_Work instructions_
Edit the records below so that every "Viewport" reads "Window size", and reproduce all other text without any change.

____________________

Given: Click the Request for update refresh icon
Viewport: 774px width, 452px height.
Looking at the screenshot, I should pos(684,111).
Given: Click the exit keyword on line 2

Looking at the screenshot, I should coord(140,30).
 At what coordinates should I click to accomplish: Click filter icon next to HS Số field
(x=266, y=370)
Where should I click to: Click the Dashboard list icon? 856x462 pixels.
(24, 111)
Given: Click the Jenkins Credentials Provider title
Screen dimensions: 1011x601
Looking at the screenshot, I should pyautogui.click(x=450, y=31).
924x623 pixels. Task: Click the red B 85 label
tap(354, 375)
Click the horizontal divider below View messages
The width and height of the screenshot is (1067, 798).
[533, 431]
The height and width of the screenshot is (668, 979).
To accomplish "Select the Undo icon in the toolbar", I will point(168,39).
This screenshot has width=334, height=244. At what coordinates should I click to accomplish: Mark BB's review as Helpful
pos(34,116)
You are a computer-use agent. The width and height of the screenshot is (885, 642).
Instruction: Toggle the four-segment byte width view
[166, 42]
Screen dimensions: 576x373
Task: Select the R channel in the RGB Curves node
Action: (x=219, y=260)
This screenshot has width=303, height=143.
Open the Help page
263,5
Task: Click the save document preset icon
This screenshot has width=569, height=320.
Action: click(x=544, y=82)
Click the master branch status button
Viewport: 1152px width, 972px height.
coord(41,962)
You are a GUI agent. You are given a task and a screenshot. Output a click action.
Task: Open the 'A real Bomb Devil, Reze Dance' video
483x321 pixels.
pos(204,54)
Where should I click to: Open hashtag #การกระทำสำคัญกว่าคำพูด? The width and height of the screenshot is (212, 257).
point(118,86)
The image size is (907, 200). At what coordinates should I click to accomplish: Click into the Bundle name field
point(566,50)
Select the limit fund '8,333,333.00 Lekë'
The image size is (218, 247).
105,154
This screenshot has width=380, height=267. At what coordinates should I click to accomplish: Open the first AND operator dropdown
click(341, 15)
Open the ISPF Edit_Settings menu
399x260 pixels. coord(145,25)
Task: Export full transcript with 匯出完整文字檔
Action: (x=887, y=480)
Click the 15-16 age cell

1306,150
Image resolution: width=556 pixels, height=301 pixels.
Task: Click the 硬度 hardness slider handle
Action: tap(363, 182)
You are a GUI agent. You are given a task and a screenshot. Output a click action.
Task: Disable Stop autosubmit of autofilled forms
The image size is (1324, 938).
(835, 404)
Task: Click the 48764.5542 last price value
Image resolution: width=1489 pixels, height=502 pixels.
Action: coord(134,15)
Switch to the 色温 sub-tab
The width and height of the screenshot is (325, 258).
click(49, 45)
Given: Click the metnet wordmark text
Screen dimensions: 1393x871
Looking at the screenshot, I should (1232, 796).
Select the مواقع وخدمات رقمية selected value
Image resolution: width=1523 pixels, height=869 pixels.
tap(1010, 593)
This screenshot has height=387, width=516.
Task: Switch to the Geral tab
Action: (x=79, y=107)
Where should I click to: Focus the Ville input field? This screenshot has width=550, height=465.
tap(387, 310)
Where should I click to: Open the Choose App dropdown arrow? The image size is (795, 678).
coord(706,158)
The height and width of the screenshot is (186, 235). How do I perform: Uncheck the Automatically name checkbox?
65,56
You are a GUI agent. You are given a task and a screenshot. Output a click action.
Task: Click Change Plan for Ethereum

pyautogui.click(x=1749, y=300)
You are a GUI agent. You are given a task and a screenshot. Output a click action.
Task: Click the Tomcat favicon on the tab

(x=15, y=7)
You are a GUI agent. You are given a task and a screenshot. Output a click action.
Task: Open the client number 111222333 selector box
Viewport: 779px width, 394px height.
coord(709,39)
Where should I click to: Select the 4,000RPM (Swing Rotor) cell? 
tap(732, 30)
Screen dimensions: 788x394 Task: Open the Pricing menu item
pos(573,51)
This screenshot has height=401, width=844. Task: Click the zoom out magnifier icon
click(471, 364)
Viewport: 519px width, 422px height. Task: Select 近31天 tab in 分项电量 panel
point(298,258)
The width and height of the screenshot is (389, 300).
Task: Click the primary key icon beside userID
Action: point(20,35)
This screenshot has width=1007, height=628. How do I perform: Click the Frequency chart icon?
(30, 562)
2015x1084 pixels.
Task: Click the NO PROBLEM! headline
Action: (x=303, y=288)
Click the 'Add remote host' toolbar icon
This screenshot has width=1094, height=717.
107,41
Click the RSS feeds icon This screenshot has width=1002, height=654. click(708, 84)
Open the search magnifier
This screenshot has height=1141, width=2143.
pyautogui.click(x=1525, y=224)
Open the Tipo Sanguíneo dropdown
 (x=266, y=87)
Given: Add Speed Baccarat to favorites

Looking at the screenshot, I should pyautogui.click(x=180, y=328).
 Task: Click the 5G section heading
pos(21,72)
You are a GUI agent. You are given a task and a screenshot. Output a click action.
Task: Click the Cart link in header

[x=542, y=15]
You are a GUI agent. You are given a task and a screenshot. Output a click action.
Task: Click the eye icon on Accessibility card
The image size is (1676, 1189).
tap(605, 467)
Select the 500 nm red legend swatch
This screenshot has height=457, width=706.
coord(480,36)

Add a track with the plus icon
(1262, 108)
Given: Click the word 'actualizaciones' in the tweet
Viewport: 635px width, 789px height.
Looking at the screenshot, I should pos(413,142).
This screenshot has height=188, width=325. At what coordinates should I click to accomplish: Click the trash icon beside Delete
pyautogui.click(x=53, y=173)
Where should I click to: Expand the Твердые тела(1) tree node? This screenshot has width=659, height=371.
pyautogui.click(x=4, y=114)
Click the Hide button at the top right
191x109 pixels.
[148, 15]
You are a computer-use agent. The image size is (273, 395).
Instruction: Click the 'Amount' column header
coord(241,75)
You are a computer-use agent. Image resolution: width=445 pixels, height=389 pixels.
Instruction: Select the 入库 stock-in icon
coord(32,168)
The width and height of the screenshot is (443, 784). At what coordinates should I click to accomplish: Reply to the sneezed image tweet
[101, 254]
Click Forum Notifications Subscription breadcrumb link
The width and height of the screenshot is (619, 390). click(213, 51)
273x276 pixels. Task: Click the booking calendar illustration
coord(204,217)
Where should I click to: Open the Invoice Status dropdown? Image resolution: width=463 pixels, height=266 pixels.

____________________

_Exercise solution_
Given: Click the Request for update refresh icon
Window size: 774px width, 452px height.
Looking at the screenshot, I should pos(684,111).
Given: Click the exit keyword on line 2

Looking at the screenshot, I should coord(140,30).
 At what coordinates should I click to accomplish: Click filter icon next to HS Số field
(x=266, y=370)
Where should I click to: Click the Dashboard list icon? 856x462 pixels.
(24, 111)
Given: Click the Jenkins Credentials Provider title
Screen dimensions: 1011x601
Looking at the screenshot, I should pyautogui.click(x=450, y=31).
924x623 pixels. Task: Click the red B 85 label
tap(354, 375)
Click the horizontal divider below View messages
The width and height of the screenshot is (1067, 798).
[533, 431]
The height and width of the screenshot is (668, 979).
To accomplish "Select the Undo icon in the toolbar", I will point(168,39).
This screenshot has width=334, height=244. At what coordinates should I click to accomplish: Mark BB's review as Helpful
pos(34,116)
You are a computer-use agent. The width and height of the screenshot is (885, 642).
Instruction: Toggle the four-segment byte width view
[166, 42]
Screen dimensions: 576x373
Task: Select the R channel in the RGB Curves node
Action: (x=219, y=260)
This screenshot has width=303, height=143.
Open the Help page
263,5
Task: Click the save document preset icon
This screenshot has width=569, height=320.
Action: click(x=544, y=82)
Click the master branch status button
Window size: 1152px width, 972px height.
coord(41,962)
You are a GUI agent. You are given a task and a screenshot. Output a click action.
Task: Open the 'A real Bomb Devil, Reze Dance' video
483x321 pixels.
pos(204,54)
Where should I click to: Open hashtag #การกระทำสำคัญกว่าคำพูด? The width and height of the screenshot is (212, 257).
point(118,86)
The image size is (907, 200). At what coordinates should I click to accomplish: Click into the Bundle name field
point(566,50)
Select the limit fund '8,333,333.00 Lekë'
The image size is (218, 247).
105,154
This screenshot has width=380, height=267. At what coordinates should I click to accomplish: Open the first AND operator dropdown
click(341, 15)
Open the ISPF Edit_Settings menu
399x260 pixels. coord(145,25)
Task: Export full transcript with 匯出完整文字檔
Action: (x=887, y=480)
Click the 15-16 age cell

1306,150
Image resolution: width=556 pixels, height=301 pixels.
Task: Click the 硬度 hardness slider handle
Action: tap(363, 182)
You are a GUI agent. You are given a task and a screenshot. Output a click action.
Task: Disable Stop autosubmit of autofilled forms
The image size is (1324, 938).
(835, 404)
Task: Click the 48764.5542 last price value
Image resolution: width=1489 pixels, height=502 pixels.
Action: coord(134,15)
Switch to the 色温 sub-tab
The width and height of the screenshot is (325, 258).
click(49, 45)
Given: Click the metnet wordmark text
Screen dimensions: 1393x871
Looking at the screenshot, I should (1232, 796).
Select the مواقع وخدمات رقمية selected value
Image resolution: width=1523 pixels, height=869 pixels.
tap(1010, 593)
This screenshot has height=387, width=516.
Task: Switch to the Geral tab
Action: (x=79, y=107)
Where should I click to: Focus the Ville input field? This screenshot has width=550, height=465.
tap(387, 310)
Where should I click to: Open the Choose App dropdown arrow? The image size is (795, 678).
coord(706,158)
The height and width of the screenshot is (186, 235). How do I perform: Uncheck the Automatically name checkbox?
65,56
You are a GUI agent. You are given a task and a screenshot. Output a click action.
Task: Click Change Plan for Ethereum

pyautogui.click(x=1749, y=300)
You are a GUI agent. You are given a task and a screenshot. Output a click action.
Task: Click the Tomcat favicon on the tab

(x=15, y=7)
You are a GUI agent. You are given a task and a screenshot. Output a click action.
Task: Open the client number 111222333 selector box
Window size: 779px width, 394px height.
coord(709,39)
Where should I click to: Select the 4,000RPM (Swing Rotor) cell? 
tap(732, 30)
Screen dimensions: 788x394 Task: Open the Pricing menu item
pos(573,51)
This screenshot has height=401, width=844. Task: Click the zoom out magnifier icon
click(471, 364)
Window size: 519px width, 422px height. Task: Select 近31天 tab in 分项电量 panel
point(298,258)
The width and height of the screenshot is (389, 300).
Task: Click the primary key icon beside userID
Action: point(20,35)
This screenshot has width=1007, height=628. How do I perform: Click the Frequency chart icon?
(30, 562)
2015x1084 pixels.
Task: Click the NO PROBLEM! headline
Action: (x=303, y=288)
Click the 'Add remote host' toolbar icon
This screenshot has width=1094, height=717.
107,41
Click the RSS feeds icon This screenshot has width=1002, height=654. click(708, 84)
Open the search magnifier
This screenshot has height=1141, width=2143.
pyautogui.click(x=1525, y=224)
Open the Tipo Sanguíneo dropdown
 (x=266, y=87)
Given: Add Speed Baccarat to favorites

Looking at the screenshot, I should pyautogui.click(x=180, y=328).
 Task: Click the 5G section heading
pos(21,72)
You are a GUI agent. You are given a task and a screenshot. Output a click action.
Task: Click the Cart link in header

[x=542, y=15]
You are a GUI agent. You are given a task and a screenshot. Output a click action.
Task: Click the eye icon on Accessibility card
The image size is (1676, 1189).
tap(605, 467)
Select the 500 nm red legend swatch
This screenshot has height=457, width=706.
coord(480,36)

Add a track with the plus icon
(1262, 108)
Given: Click the word 'actualizaciones' in the tweet
Window size: 635px width, 789px height.
Looking at the screenshot, I should pos(413,142).
This screenshot has height=188, width=325. At what coordinates should I click to accomplish: Click the trash icon beside Delete
pyautogui.click(x=53, y=173)
Where should I click to: Expand the Твердые тела(1) tree node? This screenshot has width=659, height=371.
pyautogui.click(x=4, y=114)
Click the Hide button at the top right
191x109 pixels.
[148, 15]
You are a computer-use agent. The image size is (273, 395).
Instruction: Click the 'Amount' column header
coord(241,75)
You are a computer-use agent. Image resolution: width=445 pixels, height=389 pixels.
Instruction: Select the 入库 stock-in icon
coord(32,168)
The width and height of the screenshot is (443, 784). At what coordinates should I click to accomplish: Reply to the sneezed image tweet
[101, 254]
Click Forum Notifications Subscription breadcrumb link
The width and height of the screenshot is (619, 390). click(213, 51)
273x276 pixels. Task: Click the booking calendar illustration
coord(204,217)
Where should I click to: Open the Invoice Status dropdown? Image resolution: width=463 pixels, height=266 pixels.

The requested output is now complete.